RECORDED DATA:
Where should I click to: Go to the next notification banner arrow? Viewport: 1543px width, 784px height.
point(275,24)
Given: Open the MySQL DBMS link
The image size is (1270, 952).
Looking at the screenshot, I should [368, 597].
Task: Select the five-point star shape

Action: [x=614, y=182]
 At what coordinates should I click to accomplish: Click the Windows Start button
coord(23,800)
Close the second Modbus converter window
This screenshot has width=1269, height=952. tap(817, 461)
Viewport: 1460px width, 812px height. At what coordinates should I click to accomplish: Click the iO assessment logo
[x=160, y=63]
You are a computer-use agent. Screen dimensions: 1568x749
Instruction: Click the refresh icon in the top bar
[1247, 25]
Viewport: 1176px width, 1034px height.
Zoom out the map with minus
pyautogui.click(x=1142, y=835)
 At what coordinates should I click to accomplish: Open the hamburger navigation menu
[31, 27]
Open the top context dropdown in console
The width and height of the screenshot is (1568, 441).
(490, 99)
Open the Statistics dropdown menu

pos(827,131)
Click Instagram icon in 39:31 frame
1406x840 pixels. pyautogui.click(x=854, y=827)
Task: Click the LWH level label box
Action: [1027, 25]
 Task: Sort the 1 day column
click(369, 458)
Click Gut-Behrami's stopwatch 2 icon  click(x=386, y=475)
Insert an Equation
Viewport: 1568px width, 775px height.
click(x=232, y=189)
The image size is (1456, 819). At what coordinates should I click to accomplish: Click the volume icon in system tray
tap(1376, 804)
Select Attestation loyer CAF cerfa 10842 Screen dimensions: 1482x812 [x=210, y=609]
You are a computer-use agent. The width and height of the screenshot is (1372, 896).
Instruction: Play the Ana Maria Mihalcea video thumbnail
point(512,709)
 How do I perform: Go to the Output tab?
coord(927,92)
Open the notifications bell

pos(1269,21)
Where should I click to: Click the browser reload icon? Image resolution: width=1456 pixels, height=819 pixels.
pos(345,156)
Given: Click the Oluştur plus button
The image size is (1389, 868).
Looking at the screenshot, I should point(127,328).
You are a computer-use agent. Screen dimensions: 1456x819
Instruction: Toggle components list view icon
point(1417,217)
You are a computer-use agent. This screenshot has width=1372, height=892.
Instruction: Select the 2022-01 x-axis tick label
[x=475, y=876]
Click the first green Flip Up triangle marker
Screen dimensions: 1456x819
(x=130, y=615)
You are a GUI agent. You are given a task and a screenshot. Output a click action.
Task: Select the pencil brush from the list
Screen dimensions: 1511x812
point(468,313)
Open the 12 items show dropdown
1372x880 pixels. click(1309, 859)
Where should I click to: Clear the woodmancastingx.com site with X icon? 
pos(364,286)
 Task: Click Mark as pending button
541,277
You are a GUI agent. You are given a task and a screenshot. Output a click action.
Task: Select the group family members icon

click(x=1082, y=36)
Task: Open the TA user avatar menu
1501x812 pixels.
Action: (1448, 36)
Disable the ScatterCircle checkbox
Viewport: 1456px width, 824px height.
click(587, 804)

WHAT TO PRODUCE:
Each entry needs to be copied out exactly.

RESULT:
Where should I click to: Go to the next notification banner arrow? Viewport: 1543px width, 784px height.
point(275,24)
Given: Open the MySQL DBMS link
The image size is (1270, 952).
Looking at the screenshot, I should [368, 597].
Task: Select the five-point star shape

Action: [x=614, y=182]
 At what coordinates should I click to accomplish: Click the Windows Start button
coord(23,800)
Close the second Modbus converter window
This screenshot has width=1269, height=952. tap(817, 461)
Viewport: 1460px width, 812px height. At what coordinates should I click to accomplish: Click the iO assessment logo
[x=160, y=63]
You are a computer-use agent. Screen dimensions: 1568x749
Instruction: Click the refresh icon in the top bar
[1247, 25]
Viewport: 1176px width, 1034px height.
Zoom out the map with minus
pyautogui.click(x=1142, y=835)
 At what coordinates should I click to accomplish: Open the hamburger navigation menu
[31, 27]
Open the top context dropdown in console
The width and height of the screenshot is (1568, 441).
(490, 99)
Open the Statistics dropdown menu

pos(827,131)
Click Instagram icon in 39:31 frame
1406x840 pixels. pyautogui.click(x=854, y=827)
Task: Click the LWH level label box
Action: [1027, 25]
 Task: Sort the 1 day column
click(369, 458)
Click Gut-Behrami's stopwatch 2 icon  click(x=386, y=475)
Insert an Equation
Viewport: 1568px width, 775px height.
click(x=232, y=189)
The image size is (1456, 819). At what coordinates should I click to accomplish: Click the volume icon in system tray
tap(1376, 804)
Select Attestation loyer CAF cerfa 10842 Screen dimensions: 1482x812 [x=210, y=609]
You are a computer-use agent. The width and height of the screenshot is (1372, 896).
Instruction: Play the Ana Maria Mihalcea video thumbnail
point(512,709)
 How do I perform: Go to the Output tab?
coord(927,92)
Open the notifications bell

pos(1269,21)
Where should I click to: Click the browser reload icon? Image resolution: width=1456 pixels, height=819 pixels.
pos(345,156)
Given: Click the Oluştur plus button
The image size is (1389, 868).
Looking at the screenshot, I should point(127,328).
You are a computer-use agent. Screen dimensions: 1456x819
Instruction: Toggle components list view icon
point(1417,217)
You are a computer-use agent. This screenshot has width=1372, height=892.
Instruction: Select the 2022-01 x-axis tick label
[x=475, y=876]
Click the first green Flip Up triangle marker
Screen dimensions: 1456x819
(x=130, y=615)
You are a GUI agent. You are given a task and a screenshot. Output a click action.
Task: Select the pencil brush from the list
Screen dimensions: 1511x812
point(468,313)
Open the 12 items show dropdown
1372x880 pixels. click(1309, 859)
Where should I click to: Clear the woodmancastingx.com site with X icon? 
pos(364,286)
 Task: Click Mark as pending button
541,277
You are a GUI agent. You are given a task and a screenshot. Output a click action.
Task: Select the group family members icon

click(x=1082, y=36)
Task: Open the TA user avatar menu
1501x812 pixels.
Action: (1448, 36)
Disable the ScatterCircle checkbox
Viewport: 1456px width, 824px height.
click(587, 804)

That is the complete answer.